In the entries below, find the line with "Viewport: 678px width, 498px" and print exactly every line from there up to and including the line with "Task: Click the ArabiaWeather Inc credit text", with no other lines.

══ Source data

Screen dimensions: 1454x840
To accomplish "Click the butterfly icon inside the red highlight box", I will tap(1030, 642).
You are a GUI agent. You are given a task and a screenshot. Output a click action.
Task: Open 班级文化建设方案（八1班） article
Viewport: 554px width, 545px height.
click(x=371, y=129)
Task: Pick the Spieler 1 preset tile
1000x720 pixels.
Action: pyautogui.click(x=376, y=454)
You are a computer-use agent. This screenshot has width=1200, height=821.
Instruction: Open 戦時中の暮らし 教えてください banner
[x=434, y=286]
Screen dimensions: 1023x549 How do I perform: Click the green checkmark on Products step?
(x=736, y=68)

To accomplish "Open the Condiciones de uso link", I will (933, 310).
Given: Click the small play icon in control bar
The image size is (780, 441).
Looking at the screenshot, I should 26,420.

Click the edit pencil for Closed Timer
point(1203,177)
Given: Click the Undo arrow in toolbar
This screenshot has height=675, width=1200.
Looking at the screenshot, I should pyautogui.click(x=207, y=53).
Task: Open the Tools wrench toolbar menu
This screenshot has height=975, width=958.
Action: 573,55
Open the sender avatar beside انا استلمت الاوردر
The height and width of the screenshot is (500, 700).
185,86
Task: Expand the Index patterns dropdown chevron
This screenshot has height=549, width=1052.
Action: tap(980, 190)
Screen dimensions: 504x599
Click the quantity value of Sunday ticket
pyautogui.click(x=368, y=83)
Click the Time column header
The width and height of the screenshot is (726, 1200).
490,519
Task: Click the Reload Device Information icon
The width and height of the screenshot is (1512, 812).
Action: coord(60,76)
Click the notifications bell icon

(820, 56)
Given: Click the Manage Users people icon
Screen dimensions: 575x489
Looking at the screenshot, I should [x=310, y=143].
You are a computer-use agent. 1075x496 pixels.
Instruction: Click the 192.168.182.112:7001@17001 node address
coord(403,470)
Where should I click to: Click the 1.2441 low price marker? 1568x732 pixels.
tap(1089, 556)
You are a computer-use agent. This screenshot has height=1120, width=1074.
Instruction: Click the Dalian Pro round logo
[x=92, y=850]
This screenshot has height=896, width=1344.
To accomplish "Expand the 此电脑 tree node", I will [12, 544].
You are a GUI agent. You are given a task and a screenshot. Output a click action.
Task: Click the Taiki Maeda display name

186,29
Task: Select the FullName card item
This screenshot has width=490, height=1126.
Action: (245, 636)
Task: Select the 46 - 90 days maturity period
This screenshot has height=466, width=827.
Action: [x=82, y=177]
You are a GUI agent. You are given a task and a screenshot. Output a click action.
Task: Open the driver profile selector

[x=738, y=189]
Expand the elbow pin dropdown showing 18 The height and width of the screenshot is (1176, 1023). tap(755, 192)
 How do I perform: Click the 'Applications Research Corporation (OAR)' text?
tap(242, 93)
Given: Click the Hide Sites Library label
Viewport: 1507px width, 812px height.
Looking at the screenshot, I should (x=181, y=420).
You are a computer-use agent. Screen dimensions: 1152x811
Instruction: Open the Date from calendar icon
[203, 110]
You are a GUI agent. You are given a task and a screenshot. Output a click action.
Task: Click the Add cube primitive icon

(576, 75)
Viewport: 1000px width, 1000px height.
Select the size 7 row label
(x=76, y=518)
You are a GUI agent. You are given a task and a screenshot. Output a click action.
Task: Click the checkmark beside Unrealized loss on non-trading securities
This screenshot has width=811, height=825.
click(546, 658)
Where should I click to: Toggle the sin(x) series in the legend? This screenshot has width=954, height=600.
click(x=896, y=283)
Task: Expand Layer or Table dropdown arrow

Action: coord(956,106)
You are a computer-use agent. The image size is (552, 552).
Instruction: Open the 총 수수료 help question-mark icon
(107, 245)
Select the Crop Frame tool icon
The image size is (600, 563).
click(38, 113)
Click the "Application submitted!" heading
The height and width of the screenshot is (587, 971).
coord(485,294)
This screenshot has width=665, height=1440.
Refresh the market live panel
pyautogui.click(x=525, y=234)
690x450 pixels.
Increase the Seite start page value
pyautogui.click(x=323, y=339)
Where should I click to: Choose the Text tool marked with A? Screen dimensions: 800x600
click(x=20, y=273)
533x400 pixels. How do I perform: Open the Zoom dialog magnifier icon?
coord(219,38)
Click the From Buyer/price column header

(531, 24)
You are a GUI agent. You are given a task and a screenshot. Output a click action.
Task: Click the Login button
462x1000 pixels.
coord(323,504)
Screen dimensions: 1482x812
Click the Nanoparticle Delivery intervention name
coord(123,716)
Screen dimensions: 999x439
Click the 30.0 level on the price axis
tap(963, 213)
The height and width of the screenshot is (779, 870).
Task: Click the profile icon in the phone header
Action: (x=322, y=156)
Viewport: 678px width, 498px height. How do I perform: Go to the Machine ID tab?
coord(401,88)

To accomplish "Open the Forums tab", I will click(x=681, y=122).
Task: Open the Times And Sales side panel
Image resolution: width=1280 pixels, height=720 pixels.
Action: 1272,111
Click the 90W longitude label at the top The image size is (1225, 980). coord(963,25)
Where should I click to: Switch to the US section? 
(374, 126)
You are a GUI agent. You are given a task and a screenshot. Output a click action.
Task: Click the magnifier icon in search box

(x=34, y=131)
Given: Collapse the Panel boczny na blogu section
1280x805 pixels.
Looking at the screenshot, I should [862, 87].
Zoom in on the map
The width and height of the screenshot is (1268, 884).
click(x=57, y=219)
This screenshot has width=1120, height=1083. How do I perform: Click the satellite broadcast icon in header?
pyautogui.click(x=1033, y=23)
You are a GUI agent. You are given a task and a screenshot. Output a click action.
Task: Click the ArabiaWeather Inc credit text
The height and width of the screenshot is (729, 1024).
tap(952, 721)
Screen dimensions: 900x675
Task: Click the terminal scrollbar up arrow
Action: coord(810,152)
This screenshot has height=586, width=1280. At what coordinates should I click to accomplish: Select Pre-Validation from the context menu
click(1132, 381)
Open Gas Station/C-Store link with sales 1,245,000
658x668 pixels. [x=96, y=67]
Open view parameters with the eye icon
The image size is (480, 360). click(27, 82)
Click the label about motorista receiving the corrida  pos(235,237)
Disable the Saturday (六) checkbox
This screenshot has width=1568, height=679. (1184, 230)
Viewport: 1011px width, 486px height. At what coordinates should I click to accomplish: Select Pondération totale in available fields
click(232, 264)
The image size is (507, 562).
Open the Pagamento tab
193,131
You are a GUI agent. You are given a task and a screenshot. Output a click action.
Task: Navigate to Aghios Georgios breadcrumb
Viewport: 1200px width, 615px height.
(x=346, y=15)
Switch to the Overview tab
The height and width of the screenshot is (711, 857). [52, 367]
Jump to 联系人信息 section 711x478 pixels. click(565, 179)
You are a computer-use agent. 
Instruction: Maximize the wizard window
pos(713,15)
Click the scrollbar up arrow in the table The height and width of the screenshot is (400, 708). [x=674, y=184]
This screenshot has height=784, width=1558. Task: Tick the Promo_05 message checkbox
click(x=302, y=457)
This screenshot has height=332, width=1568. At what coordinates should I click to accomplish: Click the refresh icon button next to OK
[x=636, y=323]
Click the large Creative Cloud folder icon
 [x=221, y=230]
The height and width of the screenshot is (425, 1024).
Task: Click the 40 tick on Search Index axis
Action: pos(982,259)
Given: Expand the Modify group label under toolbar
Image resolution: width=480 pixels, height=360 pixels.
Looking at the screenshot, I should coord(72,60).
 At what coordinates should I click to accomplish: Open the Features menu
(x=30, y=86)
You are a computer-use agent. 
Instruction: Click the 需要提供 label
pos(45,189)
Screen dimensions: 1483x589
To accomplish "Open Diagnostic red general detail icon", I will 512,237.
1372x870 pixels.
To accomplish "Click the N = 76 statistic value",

════

■ Answer for this exercise
Viewport: 678px width, 498px height. How do I perform: Go to the Machine ID tab?
coord(401,88)

To accomplish "Open the Forums tab", I will click(x=681, y=122).
Task: Open the Times And Sales side panel
Image resolution: width=1280 pixels, height=720 pixels.
Action: 1272,111
Click the 90W longitude label at the top The image size is (1225, 980). coord(963,25)
Where should I click to: Switch to the US section? 
(374, 126)
You are a GUI agent. You are given a task and a screenshot. Output a click action.
Task: Click the magnifier icon in search box

(x=34, y=131)
Given: Collapse the Panel boczny na blogu section
1280x805 pixels.
Looking at the screenshot, I should [862, 87].
Zoom in on the map
The width and height of the screenshot is (1268, 884).
click(x=57, y=219)
This screenshot has width=1120, height=1083. How do I perform: Click the satellite broadcast icon in header?
pyautogui.click(x=1033, y=23)
You are a GUI agent. You are given a task and a screenshot. Output a click action.
Task: Click the ArabiaWeather Inc credit text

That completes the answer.